How Deep Is the Divide?

Continental appealed the Ninth Circuit’s decision to the Supreme Court, arguing in its petition for certiorari that the Court needed to address the split between the Second, Fourth, and Ninth Circuits on the one hand and the Third and Fifth Circuits on the other. Petition for Writ of Certiorari at 3, Continental Ins. Co. v. Thorpe Insulation Co., No. 11-1310 (April 30, 2012). Continental drew on the work of the many commentators who have highlighted this split. See, e.g., Paul F. Kirgis, Arbitration, Bankruptcy, and Public Policy: A Contractarian Analysis, 17 Am. Bankr. Inst.
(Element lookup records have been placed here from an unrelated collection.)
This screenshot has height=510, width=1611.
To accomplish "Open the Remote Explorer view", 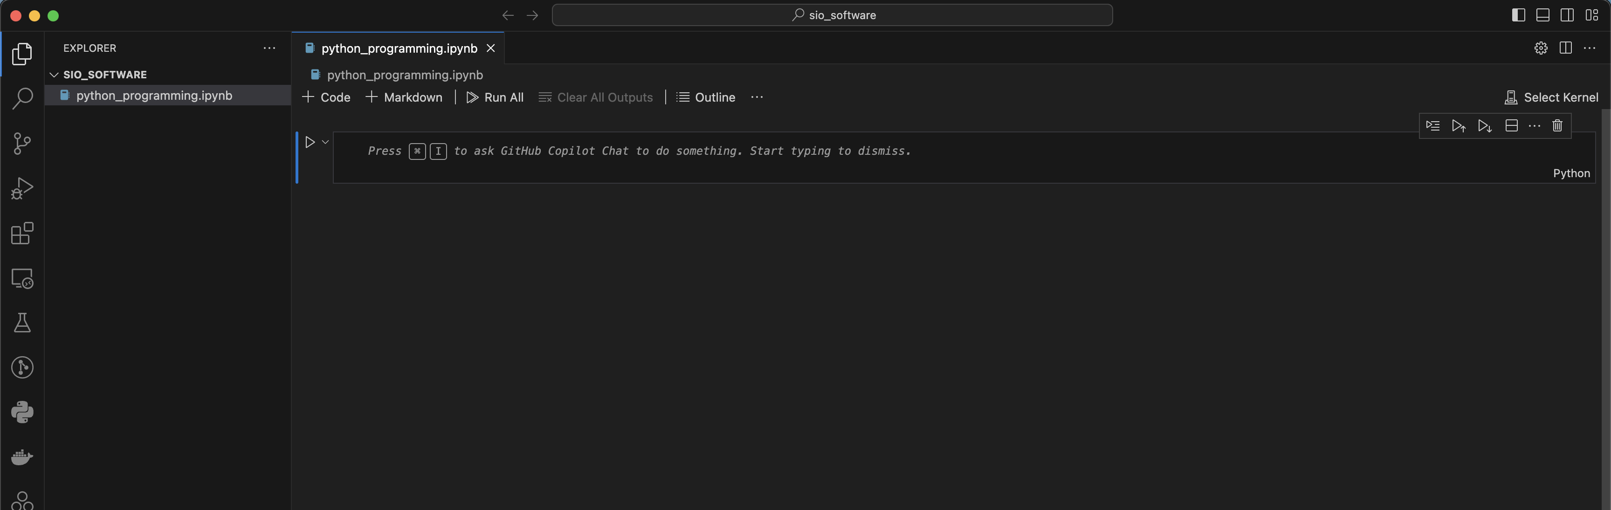I will [x=22, y=278].
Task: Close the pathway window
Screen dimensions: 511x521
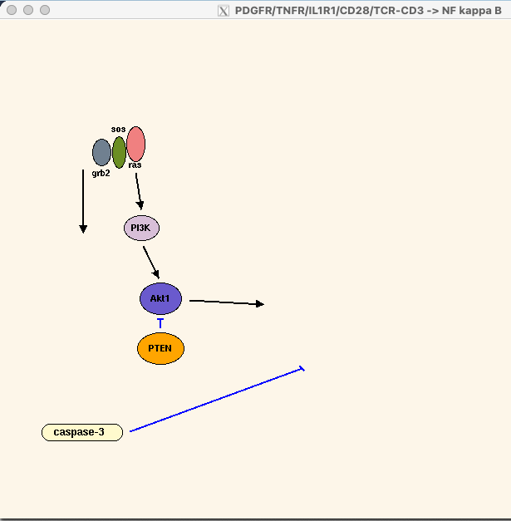Action: 12,10
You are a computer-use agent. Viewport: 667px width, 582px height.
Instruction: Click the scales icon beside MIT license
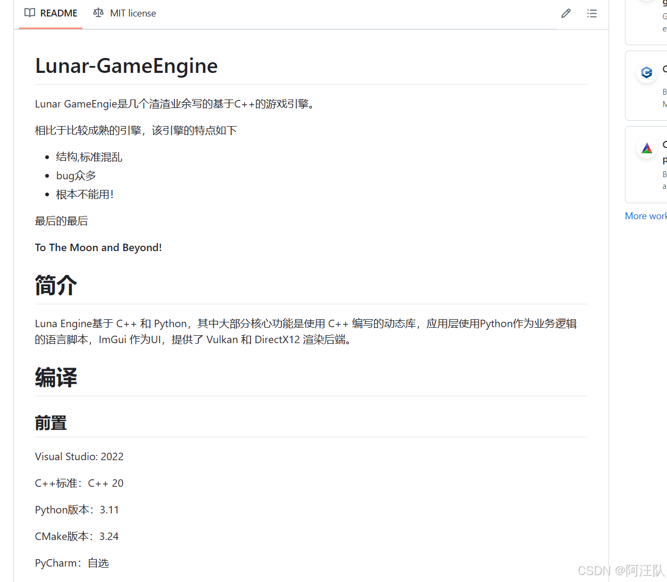click(x=98, y=13)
L. Rev 503, 517-20 (2009); Alan N. Resnick, The Enforceability of Arbitration Clauses in Bankruptcy, 15 Am. Bankr. Inst. L. Rev. 183 (2007). However, the divide may not be as deep as Continental framed it. All of the circuits that have addressed the issue agree that courts may not refuse to enforce arbitration clauses in non-core matters. See Continental Ins., 671 F.3d at 1021 (collecting authorities). Core matters, which are set out by statute, are matters that invoke substantive rights provided by the Bankruptcy Code or only exist in the context of a bankruptcy case—they “arise under” the Bankruptcy Code. Non-core matters are “related to” a bankruptcy case, and may affect or be affected by the bankruptcy case. In addition, the circuits on both sides of the split agree that courts may refuse to enforce arbitration clauses where arbitration would conflict with the policies underlying the Bankruptcy Code. See id.; Mintze, 434 F.3d at 231; White Mountain Mining, 403 F.3d at 169-70; U.S. Lines, 197 F.3d at 640; Nat'l Gypsum, 118 F.3d at 1069-70.
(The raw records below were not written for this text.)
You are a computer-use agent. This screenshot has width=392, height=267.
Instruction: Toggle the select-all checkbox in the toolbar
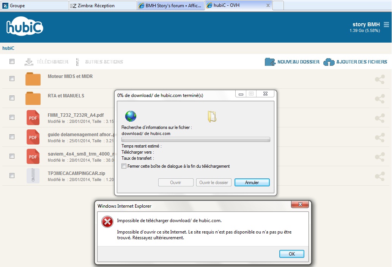pos(12,62)
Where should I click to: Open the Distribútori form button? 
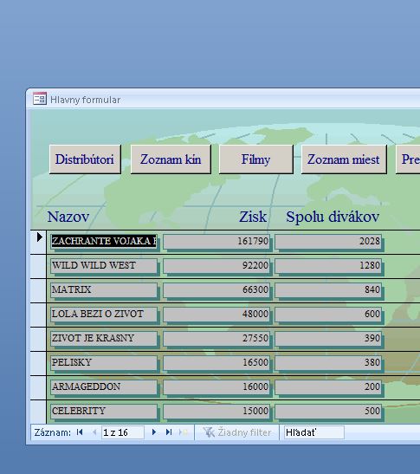pos(85,159)
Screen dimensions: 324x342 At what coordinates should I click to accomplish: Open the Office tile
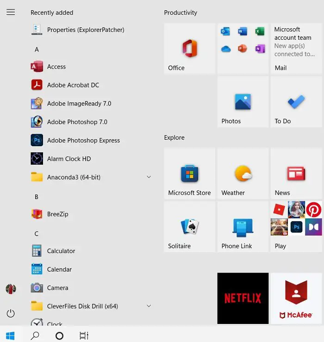pyautogui.click(x=189, y=49)
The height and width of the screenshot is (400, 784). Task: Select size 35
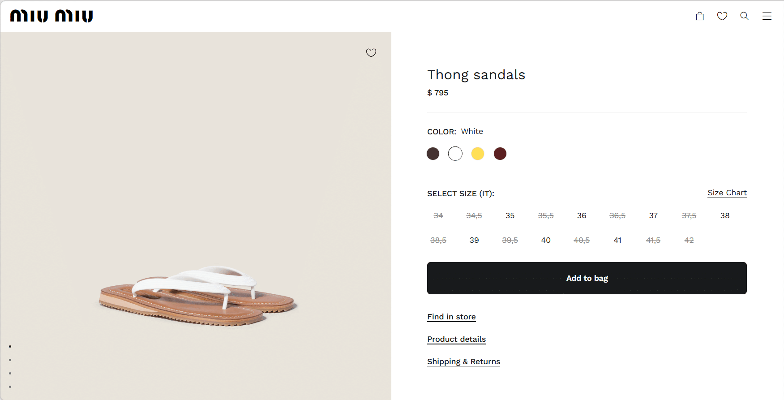tap(510, 215)
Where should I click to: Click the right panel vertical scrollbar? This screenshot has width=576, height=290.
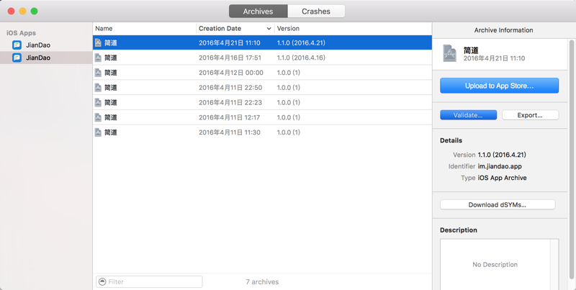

The split, then, is not as deep as it first appears. The circuits differ over the enforceability of arbitration clauses in core matters where the rights to be vindicated arise solely out of non-bankruptcy law. The Third, Fifth, and Ninth Circuits do not allow courts to refuse to enforce arbitration in such circumstances, while the Second and Fourth Circuits appear to allow it. While there may well be instances where this split would lead to different outcomes in different forums, Continental Insurance does not appear to be such a case. Though the dispute involved Continental’s rights under a prepetition settlement agreement, the specific issue was whether that agreement was breached by the debtor’s plan of reorganization, and thus involved an issue of the administration of the debtor’s estate. As such, Continental Insurance was not an ideal case for exploring and resolving this circuit split. The Supreme Court may have denied certiorari for this reason, though it gave no guidance in its summary opinion. Until the Supreme Court takes up the issue and settles once and for all the proper standard for determining the enforceability of arbitration clauses in bankruptcy proceedings, contracting parties should be aware that arbitration clauses may be treated differently depending on where their counterparty commences a bankruptcy case.
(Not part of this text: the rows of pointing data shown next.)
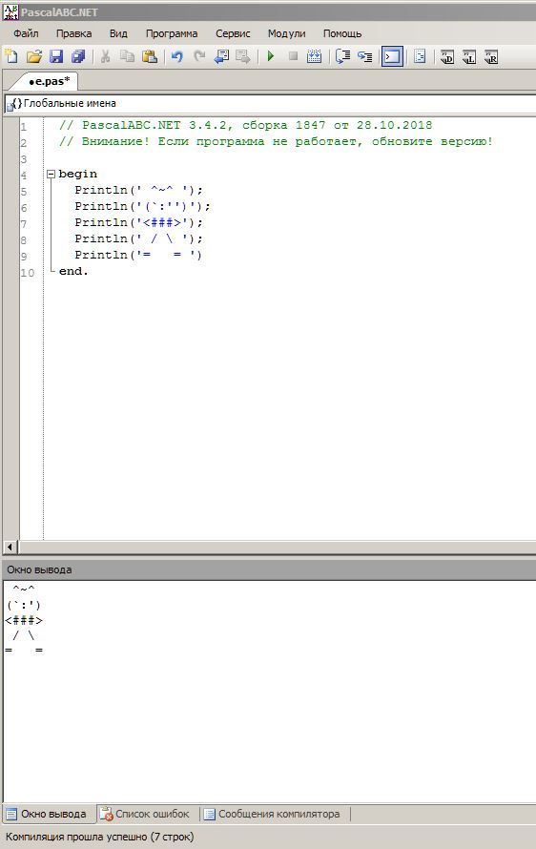Screen dimensions: 536x849
Task: Save the file with the floppy disk icon
Action: [x=56, y=56]
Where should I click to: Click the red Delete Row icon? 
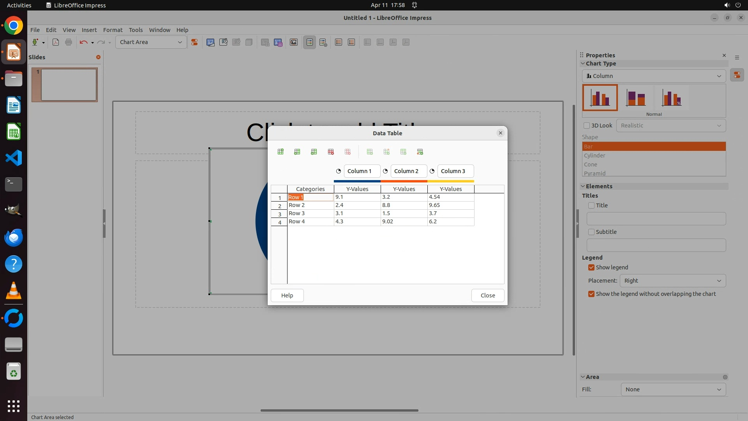[331, 152]
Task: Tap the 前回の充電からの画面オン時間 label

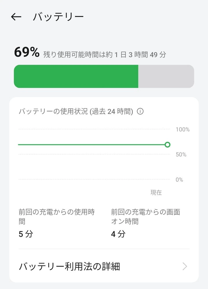Action: tap(146, 216)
In any event, the issue of the enforceability of arbitration clauses in bankruptcy may well end up before the Court in the near future. Given the agreement among the circuits about the enforceability of arbitration clauses in non-core matters, the issue only arises in core matters. But after the Court’s decision in Stern v. Marshall, 564 U.S. __, 131 S. Ct. 2594 (2011), bankruptcy courts may no longer constitutionally decide certain core matters, despite the dictates of 28 U.S.C. § 157. In a case where the claim subject to an arbitration clause could not be constitutionally decided under Stern v. Marshall, but arbitration of the claim would conflict with the principles underlying the Bankruptcy Code, the doctrines would be at loggerheads. Because Stern v. Marshall was a constitutional holding, litigation of that claim in the bankruptcy court might have to yield to the arbitration clause, even where the bankruptcy court would otherwise refuse to enforce the arbitration clause under National Gypsum and its progeny.